London/New York: Options traders are paying the most to protect against a drop in Chinese stocks since the depths of last year's global financial crisis as policymakers in Beijing take steps to cool economic growth.

The gap between the implied volatility of options betting on a decline in the iShares FTSE/Xinhua China 25 Index Fund and those that would profit from a gain widened to 7.4 on February 17, the biggest since March, and was 7 Friday, according to data compiled by Bloomberg. Implied volatility is a measure of expected stock swings and the key gauge of options prices.

The exchange-traded fund, which holds shares of Chinese companies and trades on US bourses, has dropped 15 per cent from its 2009 high on November 16 as the People's Bank of China ordered lenders to set aside larger reserves in a bid to cool inflation in the fastest-growing major economy. Investors are also concerned that China may let its currency strengthen, making exporters less competitive, according to AlphaShares.

"There's a lot of anxiety about how policy makers keep increasing the reserve ratio for banks and what a strengthening yuan would do to the giant export machine," said Jonathan Masse, who helps oversee about $480 million (Dh1.7 billion) in Chinese stocks at Walnut Creek, California-based AlphaShares, the fund company co-founded by Princeton University economist Burton Malkiel.

The China 25 Index ETF tumbled 1.7 per cent to $39.03 in New York trading after the Federal Reserve unexpectedly raised its discount rate Thursday, heightening concern that tighter monetary policy around the world will slow the global economic recovery.

Open interest

Options granting the right to sell the ETF in three months for 10 per cent below current prices have a so-called implied volatility of 35.58, compared with 28.59 for the equivalent options to buy, Bloomberg data show. The last time the gap was this wide, global equities were falling to six-year lows on concern bank losses would spur a repeat of the Great Depression. The ETF's most-traded option Friday was a put giving the right to sell shares at $35 by May 21. Options linked to the ETF had the 27th highest volume last year for all indexes and equities, according to data from the Options Clearing Corp.

The open interest, or number of existing contracts, for all puts has risen 6.2 per cent in the last week to 1.45 million, the highest level since November. Open interest for call options giving the right to purchase the ETF has increased 3.9 per cent to 674,184.

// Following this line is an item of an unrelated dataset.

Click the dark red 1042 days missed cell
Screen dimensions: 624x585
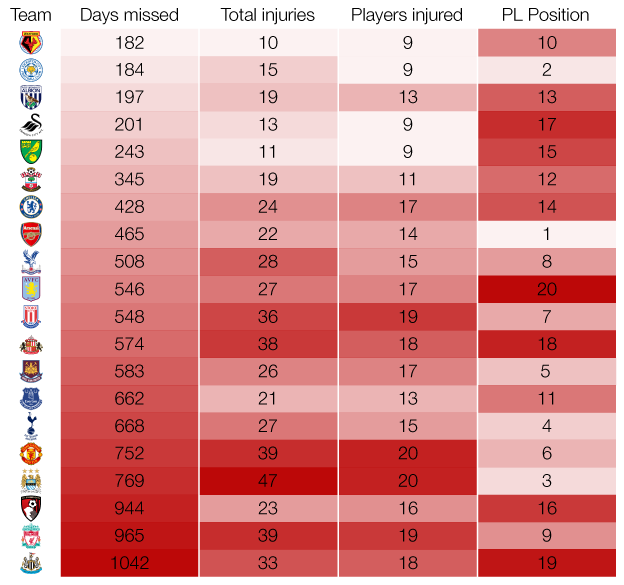(x=129, y=562)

"There's been outsized demand for downside puts," said Justin Golden, a strategist at New York-based Macro Risk Advisors, which advises institutions on equity derivatives. "This is related to a heightened degree of uncertainty around the speed at which China will tighten policy in addition to the potential for a currency revaluation at some point in the near future."

China's central bank said on February 12 that it will lift reserve requirements for banks for the second time this year on February 25. Policymakers are reining in credit growth after banks extended 19 per cent of this year's 7.5 trillion yuan (Dh4.02 trillion) lending target in January and property prices climbed the most in 21 months.

China may let its currency appreciate by 5 per cent as early as next month to prevent economic growth from stoking inflation, Stephen Jen of BlueGold Capital Management said in an interview last week.